+++ Document source
Mais qu’est-ce qu’un diocèse avec trois paroisses seulement ? Depuis sa nomination, Mgr Gemayel va à la rencontre des maronites de France pour leur consacrer des paroisses et ordonner des prêtres. Suresnes, Alfortville, Angers, Bordeaux, Aix-en-Provence, Lille, Clermont-Ferrand, Strasbourg… Aujourd’hui, il y a plus d’une vingtaine de paroisses et missions en France. Et d’autres en Allemagne, en Suisse, en Suède, à Londres, au Danemark, en Belgique, en Hollande, en Italie… Et le prélat prévoit d’en ouvrir d’autres, à Troyes par exemple. « Je me suis lié d’amitié avec un Libanais de Troyes. Je m’y suis rendu et on a découvert qu’il y avait quelque 200 maronites dans la ville. Je suis en train de discuter avec François Baroin, le maire de Troyes, des modalités pour avoir une église. »


« Nous avons besoin de dons »
En attendant, monseigneur Gemayel est très heureux d’avoir pu acheter à l’AP-HP (Assistance publique – Hôpitaux de Paris) l’église Saint-Sauveur d’Issy-les-Moulineaux grâce au généreux don d’un membre de la communauté, Bernard Azzi. « C’est miraculeux, dit-il, d’avoir cette grande église aux portes de Paris. » Mais le nerf de la guerre reste l’argent. « L’église en France est pauvre. Nous ne recevons aucune aide du Liban. Il y a le denier de l’Église bien sûr, mais cela ne suffit pas, explique l’évêque en lançant un cri d’alarme. Nous avons besoin de dons ou de legs. Nous devons emprunter 100 000 euros pour payer les salaires des prêtres jusqu’à la fin de l’année. »
++++++
+++ Contenu des données
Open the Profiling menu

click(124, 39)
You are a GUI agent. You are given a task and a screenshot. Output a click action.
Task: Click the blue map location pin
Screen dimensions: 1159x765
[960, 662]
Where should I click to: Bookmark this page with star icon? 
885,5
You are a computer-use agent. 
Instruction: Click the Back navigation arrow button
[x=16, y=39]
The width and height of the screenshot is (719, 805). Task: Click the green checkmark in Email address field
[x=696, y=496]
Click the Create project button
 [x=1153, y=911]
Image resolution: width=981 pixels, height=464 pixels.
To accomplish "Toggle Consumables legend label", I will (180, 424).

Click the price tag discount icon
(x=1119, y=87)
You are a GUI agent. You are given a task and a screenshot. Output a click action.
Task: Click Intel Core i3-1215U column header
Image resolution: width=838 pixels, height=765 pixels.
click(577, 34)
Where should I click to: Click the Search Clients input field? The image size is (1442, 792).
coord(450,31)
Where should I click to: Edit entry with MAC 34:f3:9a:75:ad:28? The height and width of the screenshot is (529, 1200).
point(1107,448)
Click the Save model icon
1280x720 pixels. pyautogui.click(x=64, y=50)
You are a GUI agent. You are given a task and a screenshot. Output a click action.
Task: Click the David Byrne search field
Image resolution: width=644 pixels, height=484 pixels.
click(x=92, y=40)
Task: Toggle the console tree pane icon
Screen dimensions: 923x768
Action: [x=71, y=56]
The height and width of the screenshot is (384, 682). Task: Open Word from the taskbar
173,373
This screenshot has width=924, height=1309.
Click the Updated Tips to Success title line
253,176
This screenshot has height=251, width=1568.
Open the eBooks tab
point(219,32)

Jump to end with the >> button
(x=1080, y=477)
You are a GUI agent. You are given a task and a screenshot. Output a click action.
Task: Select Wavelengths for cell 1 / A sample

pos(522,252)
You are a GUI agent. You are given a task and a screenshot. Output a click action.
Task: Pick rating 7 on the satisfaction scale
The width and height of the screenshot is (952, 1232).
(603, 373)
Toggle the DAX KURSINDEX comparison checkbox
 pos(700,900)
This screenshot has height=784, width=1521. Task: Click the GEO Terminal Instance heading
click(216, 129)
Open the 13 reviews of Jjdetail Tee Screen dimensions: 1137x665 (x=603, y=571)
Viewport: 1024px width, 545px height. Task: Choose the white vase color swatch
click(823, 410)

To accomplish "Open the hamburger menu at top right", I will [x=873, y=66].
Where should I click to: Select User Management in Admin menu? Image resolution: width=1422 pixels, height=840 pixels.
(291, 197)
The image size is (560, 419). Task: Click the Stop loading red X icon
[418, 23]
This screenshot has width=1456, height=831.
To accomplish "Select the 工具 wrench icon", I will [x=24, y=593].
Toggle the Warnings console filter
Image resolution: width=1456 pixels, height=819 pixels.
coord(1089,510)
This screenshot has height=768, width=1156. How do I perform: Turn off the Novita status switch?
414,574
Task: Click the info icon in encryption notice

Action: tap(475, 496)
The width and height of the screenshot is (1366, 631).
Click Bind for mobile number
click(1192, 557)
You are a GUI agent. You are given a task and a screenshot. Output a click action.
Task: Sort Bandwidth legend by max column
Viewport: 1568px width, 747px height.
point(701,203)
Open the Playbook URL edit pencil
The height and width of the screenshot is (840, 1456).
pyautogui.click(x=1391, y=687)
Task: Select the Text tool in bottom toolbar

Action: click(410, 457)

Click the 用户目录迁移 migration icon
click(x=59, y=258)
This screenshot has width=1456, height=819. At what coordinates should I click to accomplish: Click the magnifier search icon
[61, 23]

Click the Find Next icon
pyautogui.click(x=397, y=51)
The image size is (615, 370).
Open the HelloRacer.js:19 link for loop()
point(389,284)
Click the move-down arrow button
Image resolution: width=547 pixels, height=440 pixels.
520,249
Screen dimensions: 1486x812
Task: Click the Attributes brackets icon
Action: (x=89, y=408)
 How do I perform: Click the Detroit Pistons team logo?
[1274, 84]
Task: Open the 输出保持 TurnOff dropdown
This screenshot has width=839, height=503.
++++++
> **Objectif de l'exercice**
D'après le texte sur les paroisses maronites, quelle église Mgr Gemayel a-t-il pu acheter à l'AP-HP ?

> **Réponse attendue**
L'église Saint-Sauveur d'Issy-les-Moulineaux.